Perhaps European leaders filled that vacuum.
Or perhaps it's a recalibration given a two-front war.
Sure thing, US gets Ukraine's valuable minerals and Europe foots the bill for Ukraine's defense.
It feels very professional, something that's missing from the other party.
On Russia's terms, Ukraine has to give up its existence as an independent country, half its people and most things of value within the country.
Either way, Russia won't get its non-US overseas frozen assets back.
1 - European leaders are talking the talk but afraid of actually walking the walk with respect to Russia, even despite Putin being drastically weakened over the last two years, which does not bode well at all.
We have been hearing much in recent years about the (dismal) state of readiness within the US military. Given reliance on the US for defense, it is entirely plausible the state of European militaries is even worse. Russia and Iran are not going to stop their push; we need a strong Europe to prevent a nightmare scenario.
2 - It is also possible that Zelensky actually was being overly pushy, asking for too much, reneging on deals, exploiting media, etc. and European countries chose to curb discussions as well, forcing him to come back to the table with the US. This tracks with past difficulties the Biden administration faced in talks with Zelensky[A] and aligns with the narrative that Trump has been pushing in recent days.
This, honestly, would be an even worse scenario. That would somehow place Zelensky _below_ Trump in reasonable-ness and diplomatic maturity, which is an already impossibly low bar. This of course does not bode well for peace talks. Regardless of political stance I think we can all agree the current West is not ready for WW3 to start right away.

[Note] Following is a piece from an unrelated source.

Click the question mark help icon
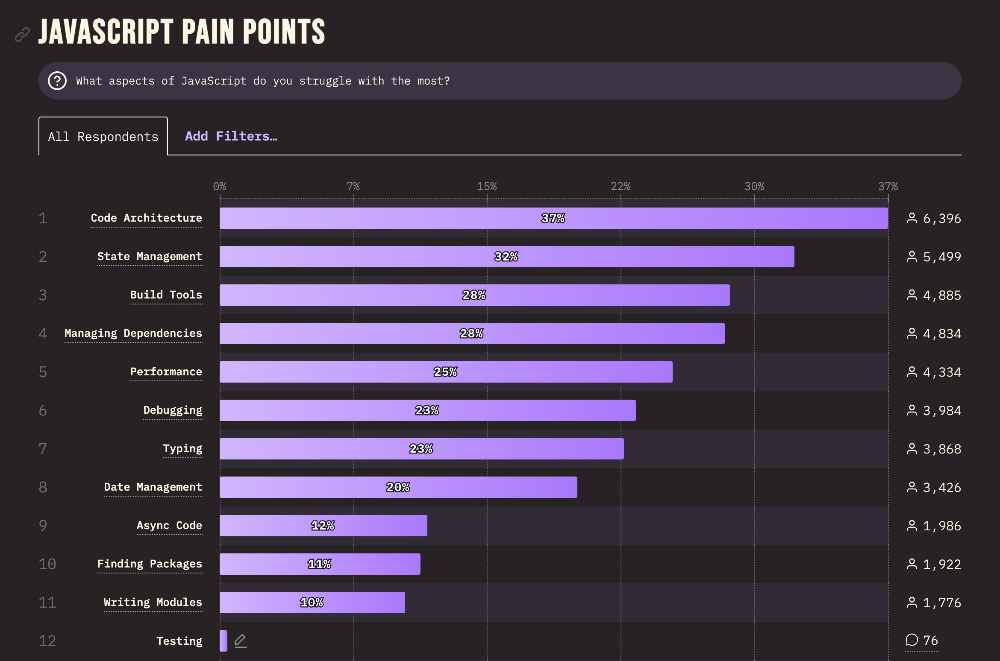This screenshot has width=1000, height=661. point(58,81)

I feel this is slightly less likely as it seems Zelensky is coming back to the table on his own imperative.
[A] https://www.nbcnews.com/politics/national-security/biden-los...
Unless you really believe that one month of Trump is all it takes for the EU to suddenly take their own defense seriously, and damn the political consequences when the costs hit.
2 I don't think so, I believe he's understandably desperate for security guarantees that go further than the paper ones Russia blew past in 2014 and 2022. Sadly I think he isn't getting them, and between the fiction of European unity and the reality of economic partnership with the US, the latter is more likely to lead to meaningful security.